Artificial Intelligence and Credit Unions: Navigating Compliance in an Evolving Landscape

Whether you are for it or against it, Artificial Intelligence (AI) is here and it doesn’t look to be going anywhere anytime soon (or ever).  With AI’s exponential growth, we are seeing more questions in our compliance inbox asking for help with using AI technology and ensuring credit unions remain in compliance. As I discussed in the blog  From Patchwork to Policy: The Federal Government’s New Approach to AI Regulation there is federal framework on the horizon, but unfortunately, it has yet to be put in place. You’re probably asking yourself, “what do we do in the meantime?”.

First, there are many states that have passed AI legislation, with California and Colorado leading the charge.
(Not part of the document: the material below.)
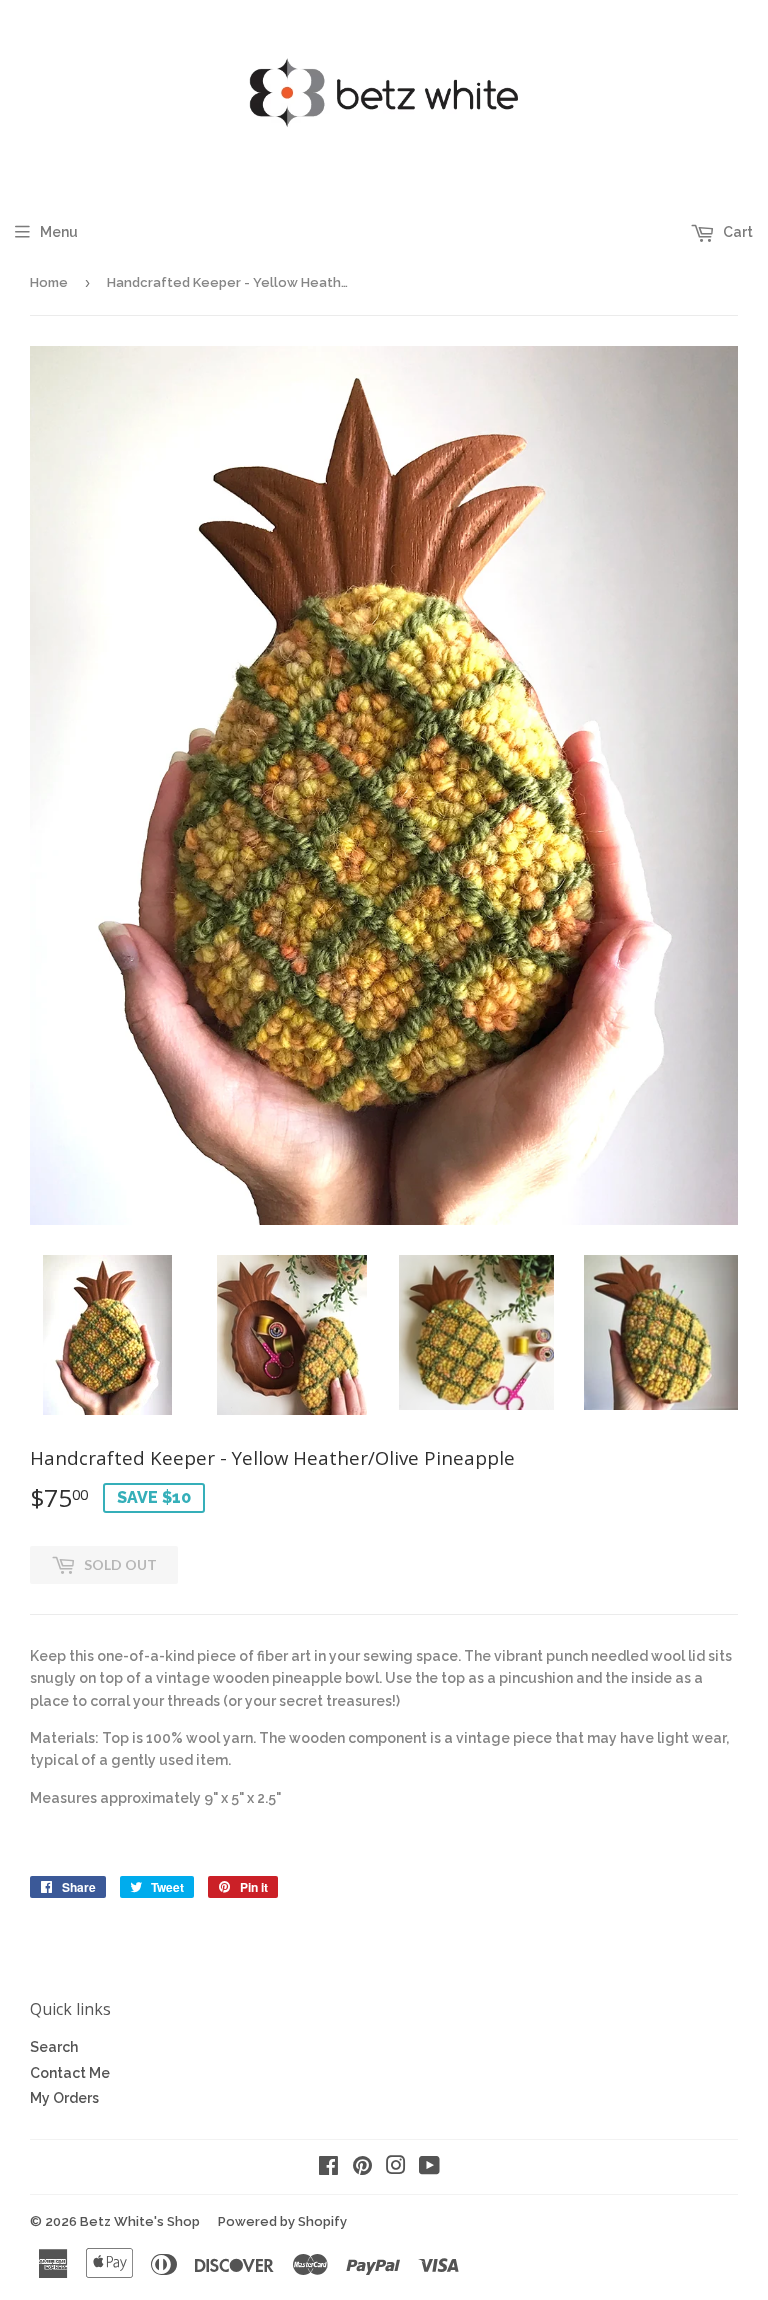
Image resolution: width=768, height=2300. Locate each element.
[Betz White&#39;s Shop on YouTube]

It’s important to make sure your credit union is aware of these laws, as a credit union serving members in those states will likely be required to comply, even if the credit union is federally chartered. Monitoring legislative developments and evaluating their impact on your AI governance program will become increasingly important.

Although the NCUA has not yet issued any AI specific rules or regulations, they did issue this article , providing guidance and resources to help credit unions navigate the use of AI in their institutions. The overarching theme is that existing regulations are “technology-neutral and apply to AI use.” The article gives a great example- that information security standards must be followed regardless of whether a credit union communicates via e-mail, phone, or an AI-enabled tool. The focus is on the outcome and associated risks, not the actual tool itself. What this means is that the NCUA will not treat AI any differently than any other existing technology. 

The article largely focuses on governing AI responsibly, managing AI-related security and fraud risks, and leveraging AI to improve credit union operations and member services. The NCUA emphasizes that credit unions should approach AI through strong governance, oversight, and risk management practices. This includes board oversight, vendor due diligence, regulatory compliance, model risk management, and ongoing monitoring of AI systems. The article offers multiple resources to help with this approach, including these NCUA letters to credit unions that can be referenced when performing the due diligence expected on third-party vendors that utilize AI:

• 07-CU-13-Evaluating Third Party Relationships 
• 01-CU-20-Due Diligence Over Third Party Service Providers 

The NCUA expects credit unions to:

• “Identify risks that may be unique to AI or automated tools
• Monitor and measure those risks regularly
• Implement controls to mitigate operational, compliance, and security risks”

A significant portion of the article discusses protecting data used by AI systems, securing AI deployments, and addressing emerging threats such as deepfakes, AI-enabled fraud, and cybersecurity risks. The NCUA points readers to resources from agencies like CISA and FinCEN to help mitigate these risks. 

Lastly, the article highlights how AI can improve member service, operational efficiency, fraud detection, and competitiveness. It also discusses practical considerations for implementing and scaling AI responsibly while balancing innovation with safety and compliance requirements. This article provides a plethora of resources to help credit unions with these tasks.

While the regulatory landscape surrounding AI continues to evolve, credit unions cannot afford to sit back and wait to see what happens. Existing federal laws and regulations already apply to AI use, making it essential for credit unions to establish strong governance, conduct thorough vendor due diligence, and proactively identify and manage AI-related risks. At the same time, AI-specific state laws that are already in place must be considered. By staying informed of legislative developments and implementing sound risk management practices, credit unions can responsibly embrace AI while maintaining compliance and protecting their members.